Although Japan is famous for their creations in origami, the craft is appreciated around the world, and recently by TU Delft researchers in the Netherlands who sought to understand more about folding mechanisms for complex efficient structures. Their findings are fully outlined in ‘Hyperbolic origami-inspired folding of triply periodic minimal surface structures,’ by Sebastien J.P. Callens, Nazlı Tümer, and  Amir A. Zadpoor.

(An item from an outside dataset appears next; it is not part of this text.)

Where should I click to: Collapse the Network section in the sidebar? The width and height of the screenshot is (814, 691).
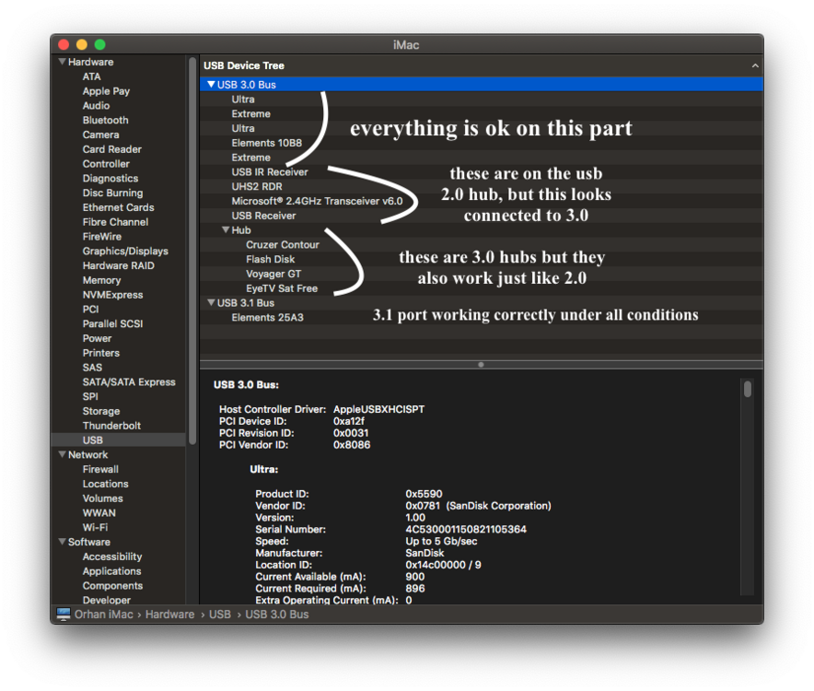pyautogui.click(x=61, y=454)
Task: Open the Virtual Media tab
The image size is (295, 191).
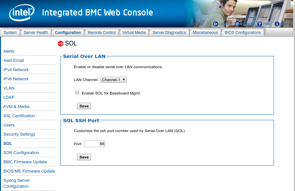Action: click(x=134, y=32)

The Dutch researchers point out at the beginning of their study that geometries from triply periodic minimal surfaces—those that locally minimize an area, with vanishing mean curvatures present—have received a great amount of attention lately due to their potential for:

  • High yield stress
  • Low elastic modulus
  • High fatigue resistance
  • Bone-mimicking transport properties

And while TPMS structures are found to be ‘ideal for bone substitutes,’ the researchers explain that they are also suitable for creating a variety of structures that may be photonic, architected, or porous. They see obstacles in creating cellular structures, however, that can only be 3D printed in the form of lattices and are ‘incompatible with the planar functionality-inducing processes.’ As a result, the point of their research is to reduce constraints, while encouraging folding mechanisms, and innovating with new structures via sheet stretching. The authors also tweak the title of this new form of production from origami to origomu, since they are folding rubber instead of paper sheets—with ‘gomu’ meaning rubber.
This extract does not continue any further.